I have a recipe for next week’s post for delicious gluten free, dairy free and sugar free carrot zucchini mini muffins (wow thats a mouthfull!) but I wanted to write about coconut oil first, which is one of the ingredients for the muffins.
Natural, unprocessed, coconut oil is one of those up and coming healthy food items. Some people already know about it and use it often. Some people have never used it before and are unsure about how to use it and why they should use it.

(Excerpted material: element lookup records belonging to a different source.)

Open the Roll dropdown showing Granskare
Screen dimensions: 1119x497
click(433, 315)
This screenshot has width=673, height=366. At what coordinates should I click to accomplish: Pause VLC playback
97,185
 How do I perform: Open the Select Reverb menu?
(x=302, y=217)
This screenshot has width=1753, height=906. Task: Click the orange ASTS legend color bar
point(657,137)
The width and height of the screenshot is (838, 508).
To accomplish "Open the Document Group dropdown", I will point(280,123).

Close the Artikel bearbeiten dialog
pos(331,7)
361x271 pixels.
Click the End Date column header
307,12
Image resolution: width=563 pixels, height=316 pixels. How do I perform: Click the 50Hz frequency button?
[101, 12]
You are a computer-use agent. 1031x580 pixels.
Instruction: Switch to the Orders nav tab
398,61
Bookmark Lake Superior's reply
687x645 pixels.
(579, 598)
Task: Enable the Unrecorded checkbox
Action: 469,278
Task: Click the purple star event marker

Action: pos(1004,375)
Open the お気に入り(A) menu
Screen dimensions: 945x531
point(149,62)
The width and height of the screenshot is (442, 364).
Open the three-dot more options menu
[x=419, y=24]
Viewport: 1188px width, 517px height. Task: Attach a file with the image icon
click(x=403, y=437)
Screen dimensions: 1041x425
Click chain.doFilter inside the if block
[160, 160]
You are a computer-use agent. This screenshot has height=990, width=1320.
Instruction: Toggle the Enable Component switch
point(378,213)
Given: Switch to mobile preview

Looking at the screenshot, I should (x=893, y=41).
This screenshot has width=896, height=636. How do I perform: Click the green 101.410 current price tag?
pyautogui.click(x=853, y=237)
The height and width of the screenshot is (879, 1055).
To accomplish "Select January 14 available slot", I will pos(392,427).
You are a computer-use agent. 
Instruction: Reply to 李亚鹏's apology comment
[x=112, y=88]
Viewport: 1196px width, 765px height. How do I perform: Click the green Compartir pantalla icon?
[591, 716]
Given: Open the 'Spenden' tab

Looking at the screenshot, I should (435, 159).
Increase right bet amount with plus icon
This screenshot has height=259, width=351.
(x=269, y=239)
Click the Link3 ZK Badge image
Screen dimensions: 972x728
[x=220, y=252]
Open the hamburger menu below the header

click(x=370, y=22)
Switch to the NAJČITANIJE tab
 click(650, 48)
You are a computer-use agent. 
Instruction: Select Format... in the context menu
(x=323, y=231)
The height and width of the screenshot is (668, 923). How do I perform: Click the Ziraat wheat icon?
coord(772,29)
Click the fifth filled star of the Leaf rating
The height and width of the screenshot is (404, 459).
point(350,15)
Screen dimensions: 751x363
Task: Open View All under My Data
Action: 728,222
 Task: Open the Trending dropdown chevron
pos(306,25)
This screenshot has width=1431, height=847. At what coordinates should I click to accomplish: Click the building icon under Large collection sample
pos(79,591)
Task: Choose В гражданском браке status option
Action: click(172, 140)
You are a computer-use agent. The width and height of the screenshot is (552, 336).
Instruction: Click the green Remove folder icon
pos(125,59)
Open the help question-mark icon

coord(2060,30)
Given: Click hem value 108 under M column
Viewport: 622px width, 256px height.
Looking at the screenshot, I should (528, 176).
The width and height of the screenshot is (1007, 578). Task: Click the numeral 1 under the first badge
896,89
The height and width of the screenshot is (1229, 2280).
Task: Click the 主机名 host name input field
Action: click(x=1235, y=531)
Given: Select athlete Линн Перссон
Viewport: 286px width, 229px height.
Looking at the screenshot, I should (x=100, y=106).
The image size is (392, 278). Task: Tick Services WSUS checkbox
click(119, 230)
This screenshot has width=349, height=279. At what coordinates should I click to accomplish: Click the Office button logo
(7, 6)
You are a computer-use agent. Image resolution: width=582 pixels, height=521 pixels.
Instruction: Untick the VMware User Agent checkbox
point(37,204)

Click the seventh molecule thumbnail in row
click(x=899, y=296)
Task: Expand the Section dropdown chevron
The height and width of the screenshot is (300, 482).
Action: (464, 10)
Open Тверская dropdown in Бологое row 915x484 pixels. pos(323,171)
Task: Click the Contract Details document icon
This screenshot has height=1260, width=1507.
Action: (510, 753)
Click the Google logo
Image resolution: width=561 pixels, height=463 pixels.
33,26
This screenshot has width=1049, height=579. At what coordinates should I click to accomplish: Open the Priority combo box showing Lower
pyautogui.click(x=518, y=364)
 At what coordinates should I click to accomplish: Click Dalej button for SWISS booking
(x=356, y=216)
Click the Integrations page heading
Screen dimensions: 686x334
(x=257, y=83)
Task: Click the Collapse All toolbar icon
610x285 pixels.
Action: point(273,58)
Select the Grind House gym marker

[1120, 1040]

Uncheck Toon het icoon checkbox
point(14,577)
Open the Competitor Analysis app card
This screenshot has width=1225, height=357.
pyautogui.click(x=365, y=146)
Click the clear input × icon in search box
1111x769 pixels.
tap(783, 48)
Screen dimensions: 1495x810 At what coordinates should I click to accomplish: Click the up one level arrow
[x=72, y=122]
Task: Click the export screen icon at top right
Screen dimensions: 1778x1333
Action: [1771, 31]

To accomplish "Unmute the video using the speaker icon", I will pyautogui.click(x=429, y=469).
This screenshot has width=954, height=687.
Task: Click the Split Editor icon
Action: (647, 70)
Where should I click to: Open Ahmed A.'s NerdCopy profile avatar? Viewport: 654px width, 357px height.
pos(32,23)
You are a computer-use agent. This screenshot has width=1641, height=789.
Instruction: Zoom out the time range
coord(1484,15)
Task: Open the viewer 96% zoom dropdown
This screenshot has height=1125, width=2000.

Natural coconut oil is more widely available in grocery stores, whereas just a few years ago I could only find it at a health food store and sometimes at bulk food stores. It is more expensive than regular refined oil, but it is worth it and in most recipes a little will go a long way.
It is a saturated oil, which makes the FDA, WHO, and various heart and nutrition associations, advise against the consumption of large amounts. Unfortunately, their views may be based on studies that looked at coconut oil in its hydrogenated form. Any hydrogenated oil is NOT a good thing, whether it comes from olive oil (like the olive oil margarine that is marketed to be a natural alternative to regular butter or margarine), soy, dairy, coconut, etc, etc. Hydrogenated oils and trans fats are very toxic to the human body and should be avoided.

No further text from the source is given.